To help clarify, here are some of the basics about homeschooling and unschooling, and the difference between the two.

Homeschooling

Homeschooling is simply educating your child at home. It can take many forms, including unschooling, which is simply a specific type of homeschooling. But for the sake of clarity, let’s look at some of the aspects and characteristics of homeschooling without including unschooling.

Curriculum

Homeschoolers may use a curriculum, which they may purchase in its entirety or just in bits here and there. A full curriculum usually includes a teacher’s guide, books, workbooks, worksheets, and various manipulatives and relevant objects. The lessons are laid out in a semester-based schedule. A homeschooling family may use any combination of these things if they don’t want to purchase a full curriculum. Curricula can typically be purchased new or used.

Some homeschoolers use a combination of the library, the internet, and real life experiences to homeschool without a curriculum.

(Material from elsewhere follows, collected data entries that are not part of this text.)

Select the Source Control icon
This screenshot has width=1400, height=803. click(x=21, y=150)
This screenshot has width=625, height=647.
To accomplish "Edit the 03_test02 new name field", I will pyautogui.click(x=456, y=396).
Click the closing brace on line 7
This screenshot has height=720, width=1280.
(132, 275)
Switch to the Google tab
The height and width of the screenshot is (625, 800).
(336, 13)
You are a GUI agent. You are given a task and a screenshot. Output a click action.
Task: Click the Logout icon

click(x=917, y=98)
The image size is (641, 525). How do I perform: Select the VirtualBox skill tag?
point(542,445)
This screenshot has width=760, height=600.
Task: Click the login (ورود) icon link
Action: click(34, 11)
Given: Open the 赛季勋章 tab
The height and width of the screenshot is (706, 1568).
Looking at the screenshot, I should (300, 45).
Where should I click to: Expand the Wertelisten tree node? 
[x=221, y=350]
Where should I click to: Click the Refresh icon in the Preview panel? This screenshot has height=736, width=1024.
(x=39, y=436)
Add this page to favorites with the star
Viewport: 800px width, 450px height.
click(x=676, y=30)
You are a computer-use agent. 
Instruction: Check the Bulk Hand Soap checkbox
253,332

If homeschoolers decide not to use a curriculum, they can look at the educational guidelines for their particular county or district to get an idea as to what their child will be expected to know at a certain age or grade level.

Testing

Homeschoolers still have to “prove” to the state or county that their child is getting educated. In most states, homeschooled kids can submit to standardized testing or present a portfolio of their work to a certified teacher. The teacher then “signs off” on the portfolio and that form is sent to the superintendent.

Unschooling

Unschoolers follow a form of homeschooling, in that unschooling is done at home and out in the “real world.” The theory behind unschooling is that children learn naturally and have an innate instinct for and love of learning. Unschoolers embrace this concept and apply it to their schooling.

Curriculum

Unschoolers do not typically use a curriculum, but instead choose to take cues from their child’s interests and abilities. Or an unschooling teacher or parent may loosely design a curriculum based on the child’s interests.

For example, if the child is interested in ducks and waterfowl, the parent may purchase or check out books on ducks, geese, swans, etc. Then they might do art projects based on waterfowl and do a science project recreating a wetland habitat. Counting, adding, and subtracting ducks and geese on a pond could be a math lesson.

Sometimes the parents just talk about these concepts; other times, the child might write things down or study the concept using manipulatives. But unschoolers do not use a scheduled curriculum with set lessons.

Testing

Education authorities still require that unschoolers submit a portfolio or take standardized testing, so the requirements would be the same as for conventional homeschoolers.